The minus-prefix convention is widely adopted beyond the strict JSON:API spec — Express, Fastify, Django REST Framework, Rails API, and most OpenAPI tooling all support it. Document in your API reference that: (1) fields are applied left to right (leftmost is highest priority), (2) unknown field names return HTTP 400, and (3) a missing sort parameter means the default ordering defined by the endpoint, which may not be stable across requests.

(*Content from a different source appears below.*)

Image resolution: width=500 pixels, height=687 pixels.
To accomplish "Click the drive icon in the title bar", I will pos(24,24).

Stable vs Unstable Sorting for JSON APIs

Sort stability determines whether rows with equal sort key values maintain a consistent relative order across queries. If 500 users share status="active" and you sort only by status, an unstable sort can return different subsets on page 1 and page 2 — some rows are skipped, others appear twice. This is a real pagination correctness bug. The fix is always to append a stable tiebreaker field — a column with a unique value per row — as the final sort key.

// ── Problem: unstable sort causes pagination gaps ─────────────────────
// 500 rows share status='active'. Without a tiebreaker, the database
// can return them in any order — and that order may differ between
// page=1 and page=2, causing rows to be skipped or duplicated.

// WRONG — no tiebreaker, unstable across pages:
SELECT * FROM users
WHERE status = 'active'
ORDER BY status ASC          -- 500 rows tied, order undefined
LIMIT 20 OFFSET 0;           -- page 1: rows A-T
-- ...
LIMIT 20 OFFSET 20;          -- page 2: might include rows from page 1!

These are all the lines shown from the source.